The first filter is Menora as minority holder. NIS 11.0 million of profit went to non-controlling interests. That is not accounting noise. It is the direct result of the mortgage subsidiary's capital structure.

The second filter is the funding structure itself. In both Note 29 and Note 31, the company states explicitly that proceeds from assignments and securitizations were used to repay short-term bank debt. So even when a securitization creates reported profit, it simultaneously funds the next cycle and relieves an existing financing burden. The cash does not simply "stay" at shareholder level.

That is also why the cash flow statement needs careful handling here. In the liquidity section, the company itself explains that long-term debt raises are classified as financing cash flow, while same-day repayment of short-term debt is classified as operating cash flow. That accounting split makes operating cash flow look more negative than the economics of the machine.

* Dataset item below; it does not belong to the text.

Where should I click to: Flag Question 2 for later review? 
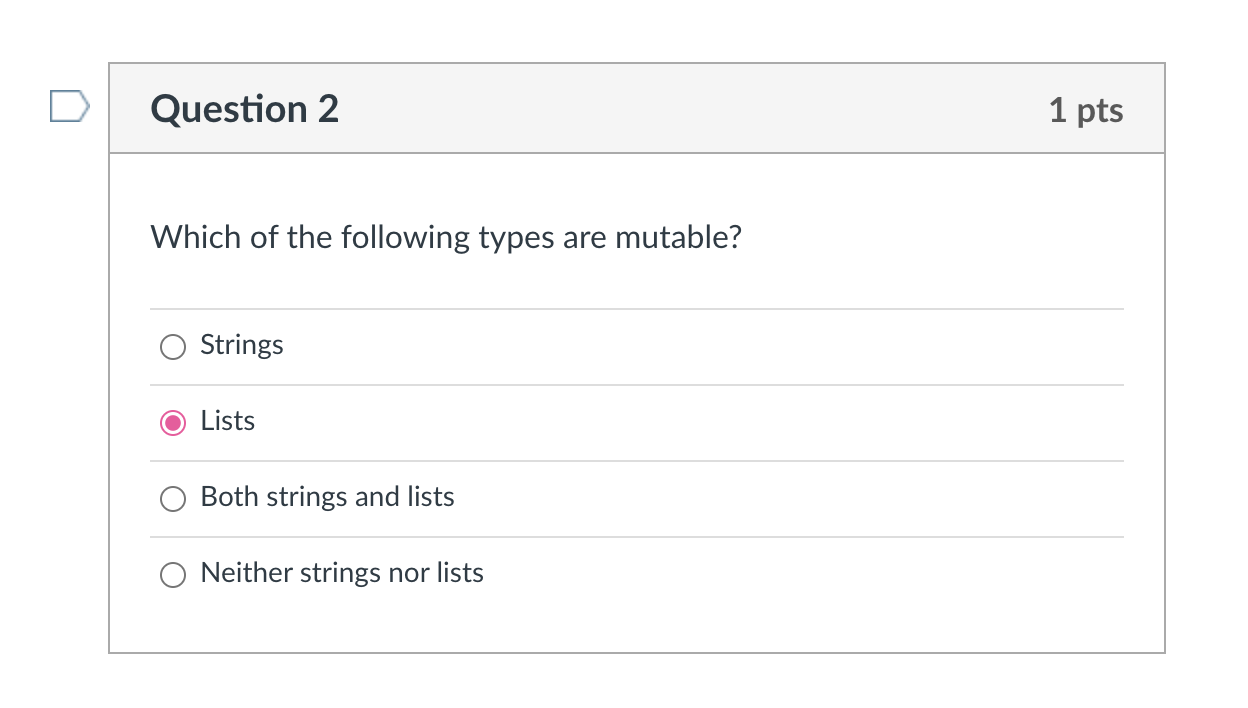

After neutralizing equity raises and short-term debt repayment tied to long-term funding, the company presents NIS 154.4 million of cash generated from operating activity in 2025, versus reported operating cash outflow of NIS 212.4 million.

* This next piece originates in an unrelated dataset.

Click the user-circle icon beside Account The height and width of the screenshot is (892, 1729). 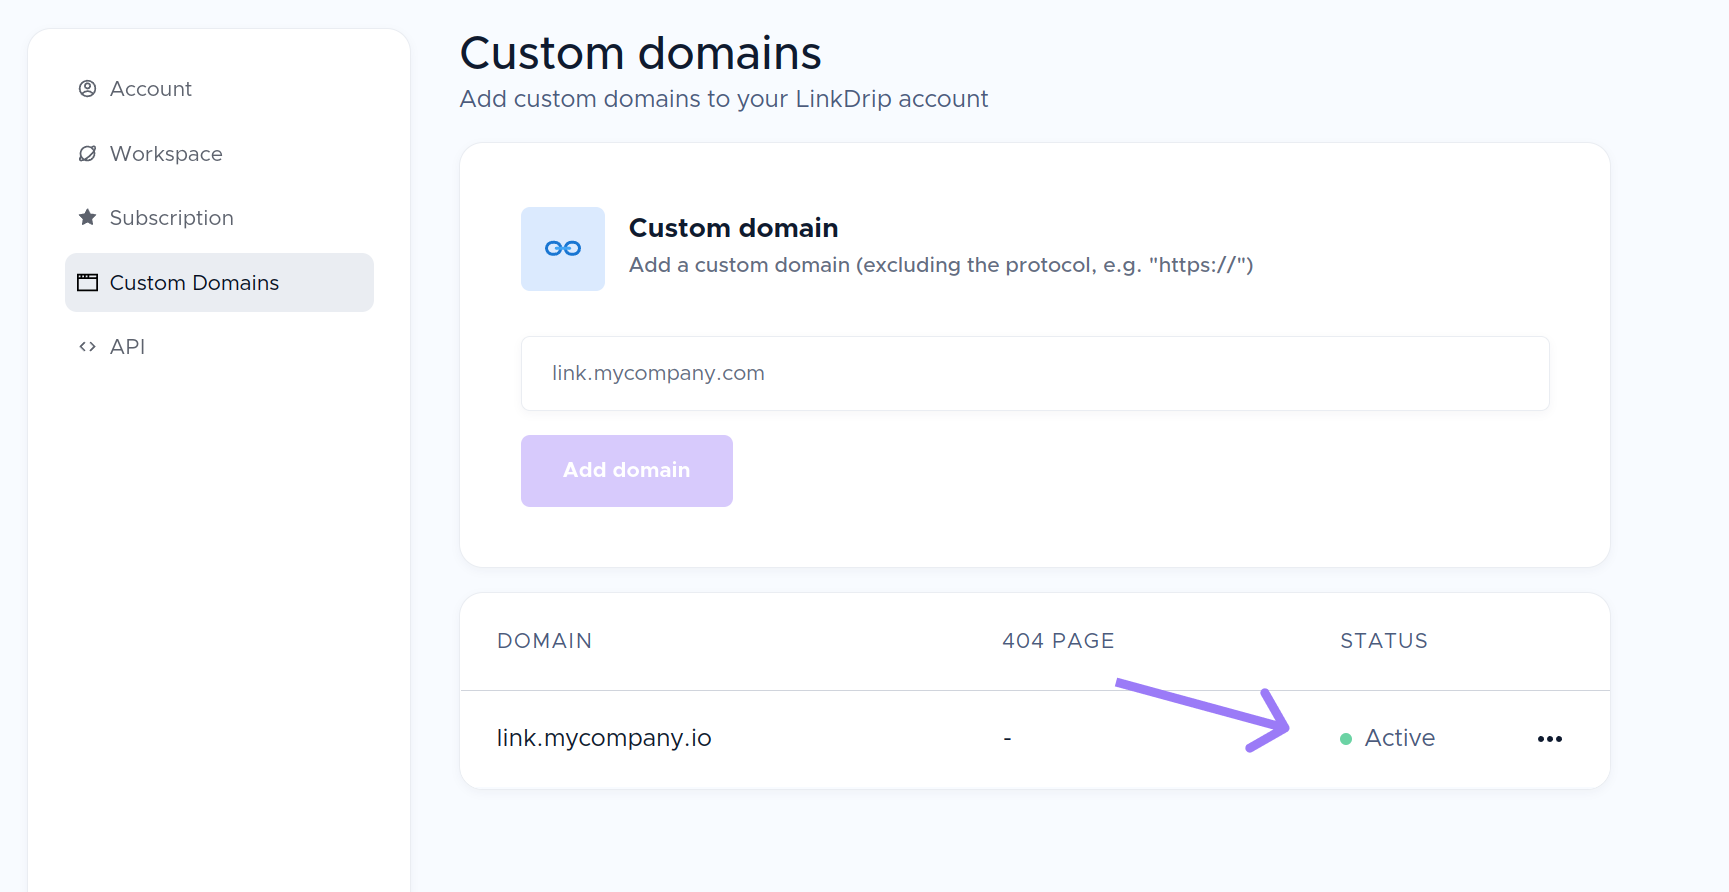[x=88, y=89]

That is why the right shareholder question is not "do mortgages earn accounting profit?" They do. The question is whether the full system preserves enough spread after funding cost, minority leakage, and repeated debt recycling to convert mortgage growth into value that ordinary shareholders can actually keep.

Conclusion

After the February 2026 securitization, Direct Finance's mortgage platform looks less like a mortgage book growing on balance sheet and more like a multi-layer funding machine. The parent and Menora supply equity. Menora and the banks fund the growth. Securitization moves mortgage pools out in order to repay short-term debt and reopen room for the next cycle. That is an efficient architecture, but it also means the key shareholder question is not just how much profit the segment reports, but how much of that economics survives the layers in between.

What changed after year-end is twofold. First, Menora reduced pricing, extended the line, and loosened one of the more sensitive covenant tests. Second, February 2026 proved that mortgage securitization is not just a strategic idea but an executable pipe that runs from pricing to assignment to cash receipt.

But the thesis still needs proof. The Menora facility was already close to full near the report date. The mortgage subsidiary's equity cushion was positive, but not especially wide. And securitization proceeds are not the same as free cash to shareholders, because they first repay short-term debt and feed the machine again. So over the next two to four quarters, three checkpoints matter most:

  • Whether the securitization and assignment pipeline stays open after the February deal rather than remaining a one-off.
  • Whether the financing spread holds or improves after the cheaper Menora pricing, without the company paying for that through a more aggressive LTV mix.
  • Whether profit attributable to shareholders continues to grow in step with mortgage profitability, or whether minority interests and funding layers absorb an increasing share of the economics.